Tiffany Harris’ impressive career at U-M includes serving as a mentor, tutor and the president of two student organizations.
But it was a life-changing study abroad experience that helped solidify her career goals. The LSA student, who double majored in political science and African American studies, wants to become a lawyer focusing on using restorative justice to help reduce gender-based violence in South Africa.
“No woman deserves to live in a society where they don’t feel OK to walk down the street unless they’re with a man. I just want all women to feel safe and protected,” Harris said.
Harris entered U-M to study engineering. But she soon realized she wasn’t as passionate about it as she was about her classes in African American studies.
She became involved in organizations that worked to connect and support fellow students of color. As a freshman, she joined Support for Incoming Black Students, a mentorship program that pairs Black upperclassmen with freshmen.
“For students who feel out of place or don’t have direction or know where to go, it’s a place to go to find resources, meet friends and feel more comfortable at a PWI (predominantly white institution),” she said. “By the end of my freshman year, I got involved in the leadership team and met a lot of friends.”
A dancer since age 3, Harris is president of Creatives of Color, an organization that fosters connections among artists in various creative fields by providing a platform for collaboration and expression. She also is marketing chair and a choreographer for Pure Dance.
Her resume doesn’t stop there. Harris is the co-president of the Black Undergraduate Law Association, a math and Spanish tutor in the Office of Academic Multicultural Initiatives’ SuccessConnects program and a marketing intern at the Graham Sustainability Institute.

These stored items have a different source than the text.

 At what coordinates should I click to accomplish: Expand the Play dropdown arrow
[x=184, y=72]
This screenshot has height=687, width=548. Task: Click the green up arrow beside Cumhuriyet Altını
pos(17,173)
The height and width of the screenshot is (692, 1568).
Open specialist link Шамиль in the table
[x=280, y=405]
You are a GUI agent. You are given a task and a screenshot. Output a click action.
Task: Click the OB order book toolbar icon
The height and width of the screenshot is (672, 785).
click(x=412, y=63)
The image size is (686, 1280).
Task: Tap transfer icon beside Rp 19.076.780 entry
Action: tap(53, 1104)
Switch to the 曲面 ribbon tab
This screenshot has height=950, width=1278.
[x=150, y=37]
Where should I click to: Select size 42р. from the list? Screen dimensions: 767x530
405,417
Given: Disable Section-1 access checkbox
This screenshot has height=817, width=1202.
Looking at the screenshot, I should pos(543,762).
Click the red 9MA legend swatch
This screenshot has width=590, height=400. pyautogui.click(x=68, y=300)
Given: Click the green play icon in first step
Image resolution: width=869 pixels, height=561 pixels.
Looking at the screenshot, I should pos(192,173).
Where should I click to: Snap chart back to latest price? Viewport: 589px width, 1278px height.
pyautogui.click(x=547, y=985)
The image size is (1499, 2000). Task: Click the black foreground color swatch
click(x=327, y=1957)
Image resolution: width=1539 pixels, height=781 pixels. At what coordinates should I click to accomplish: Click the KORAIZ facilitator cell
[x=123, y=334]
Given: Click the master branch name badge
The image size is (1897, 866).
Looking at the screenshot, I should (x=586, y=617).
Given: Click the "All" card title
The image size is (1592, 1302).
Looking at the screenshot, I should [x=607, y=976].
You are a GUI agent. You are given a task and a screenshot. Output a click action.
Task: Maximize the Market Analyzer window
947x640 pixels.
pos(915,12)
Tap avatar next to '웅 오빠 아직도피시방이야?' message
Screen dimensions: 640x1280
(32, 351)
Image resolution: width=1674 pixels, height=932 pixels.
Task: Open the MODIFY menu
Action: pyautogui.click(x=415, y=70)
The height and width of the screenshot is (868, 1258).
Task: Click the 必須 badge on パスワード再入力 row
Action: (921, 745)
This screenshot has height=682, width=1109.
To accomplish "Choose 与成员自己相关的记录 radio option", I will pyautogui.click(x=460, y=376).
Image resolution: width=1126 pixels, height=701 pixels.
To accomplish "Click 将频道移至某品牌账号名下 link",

In early 2020, Harris entered a study abroad program at the University of Cape Town in South Africa. A few months before she arrived, a 19-year-old student named Uyinene Mrwetyana was raped and murdered by a postal worker at a post office just a few minutes from where Harris stayed.
Harris learned not only about the prevalence of gender-based violence in South Africa, but also the underlying gender, racial and economic inequities in the country.
“It highlights the fact that no woman is safe in South Africa,” Harris said. “Gender-based violence is high, and it can happen anywhere.”
Although her study abroad semester was cut short due to the COVID-19 pandemic, it had a lasting impact on Harris. After graduating, she plans to take a year off before entering law school. She hopes to spend another semester studying in South Africa.
Harris said one lesson she’s taking away from her experience at U-M is to always believe in herself.
“I can achieve as much as I want to achieve,” she said.